*** Material for the task ***
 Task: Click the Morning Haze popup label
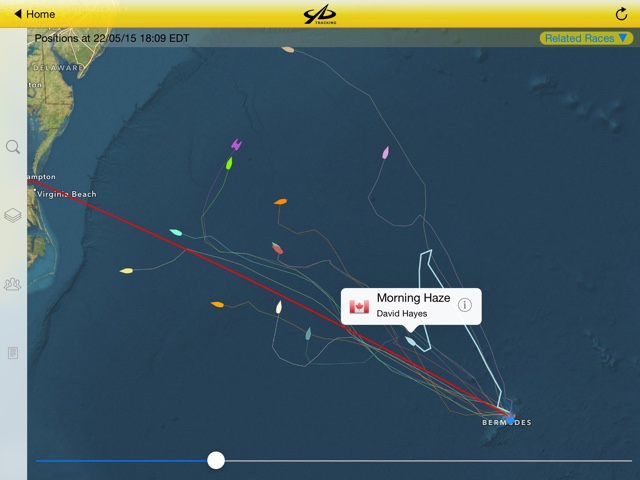[x=413, y=298]
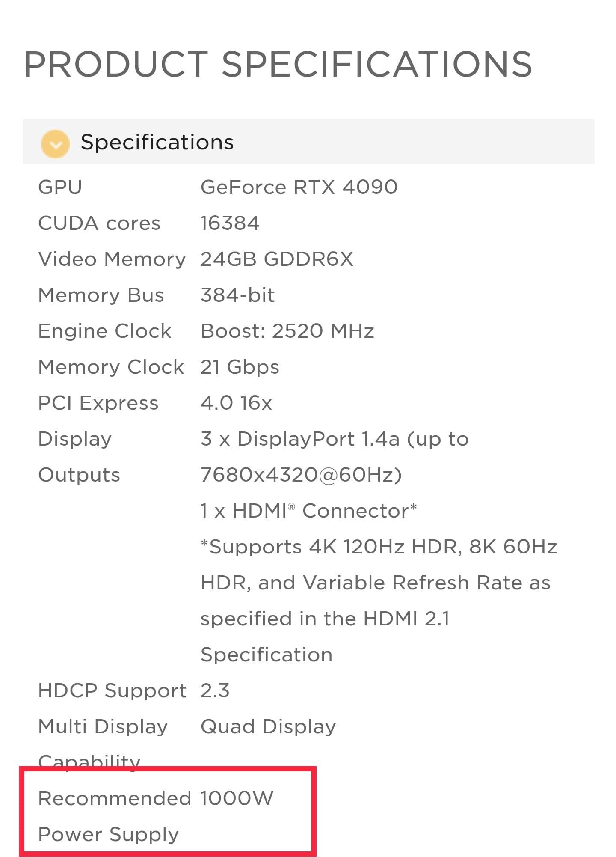The image size is (616, 857).
Task: Click the Engine Clock label
Action: point(105,331)
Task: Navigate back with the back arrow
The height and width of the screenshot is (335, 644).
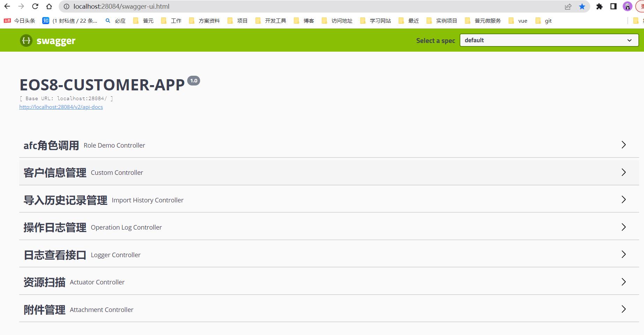Action: click(7, 6)
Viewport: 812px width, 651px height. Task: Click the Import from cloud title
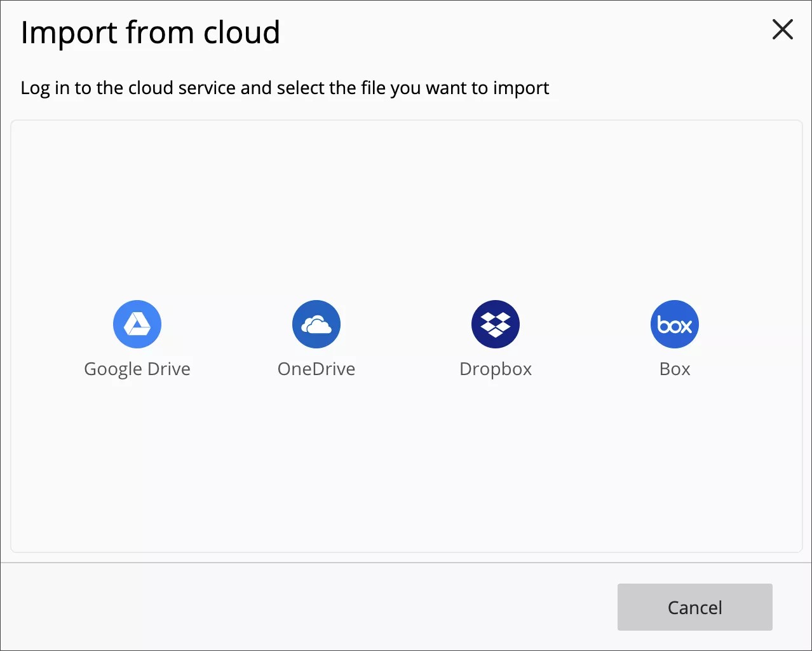point(151,32)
*** End of Material for the task ***
**Problem to solve**: The answer must be an exact copy of the lines from the one containing "Viewport: 812px width, 651px" through the last line of the records, and nothing else. Pictures do not belong in it.

**Your solution**:
Viewport: 812px width, 651px height. Task: Click the Import from cloud title
point(151,32)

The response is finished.